Stand upright, then soften the knees as if you were standing on a trampoline.
The bouncing can become a hop or jog in place on one or both legs. Keep going until you can feel the bounce as you jump.
Swing your arms like pendulums as they follow the direction of momentum set form in the motions You can go so far to create this shock-absorbing effect in the head and face. Continue until you can observe a pleasant sense of warmth throughout the body (Image 1).
Effect: The exercise creates vibration in the fascial system. The result of bouncing activates the elastic 'shock-absorbing' qualities of the different fibers within the fascial layers. Energy is absorbed and released again. This exercise is the ideal training stimulus to allow the fibroblasts to increase the elastic qualities of the fascial network. We develop a buffered quality as in the rubber ball and our movements become more elegant such as those of a panther. Most importantly, our risk of injury is reduced.
We continue in standing here. Take a wider stance that before and lift your arms overhead. Swing up and down as if you were chopping wood with an ax. (Image 3).
Inhale the arms upwards overhead even putting your back into the movement (Image 4). Make sure that you are maintaining core stability as you create this movement to support your back.

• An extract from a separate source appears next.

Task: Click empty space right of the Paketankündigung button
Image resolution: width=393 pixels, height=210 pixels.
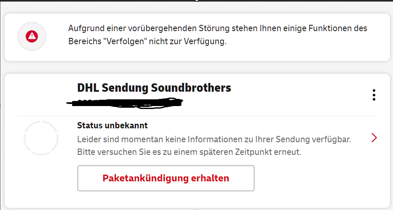Action: click(316, 178)
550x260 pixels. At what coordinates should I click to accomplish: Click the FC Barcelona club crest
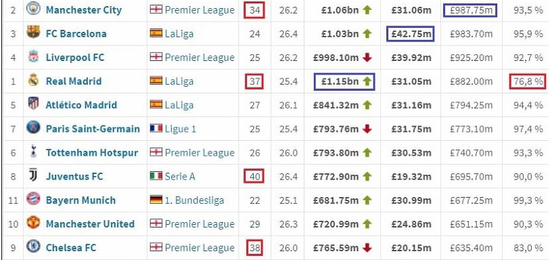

Try to use less muscular strength and more momentum during this exercise. Use the endpoint of movement to spring directly back into the opposite direction. Repeat until you can feel the effects in the form of warmth in the front and back body.
Effect: Long lines of fascia travel throughout the body. They transmit power in the main directions where load is present and they absorb energy.
Particularly relevant here is the dorsal fascia of the back line. It extends from the sole of the foot over the back of the leg, sitz bones the erector spinae upward to the back of the head and over the skull to the ridge of the eyebrows.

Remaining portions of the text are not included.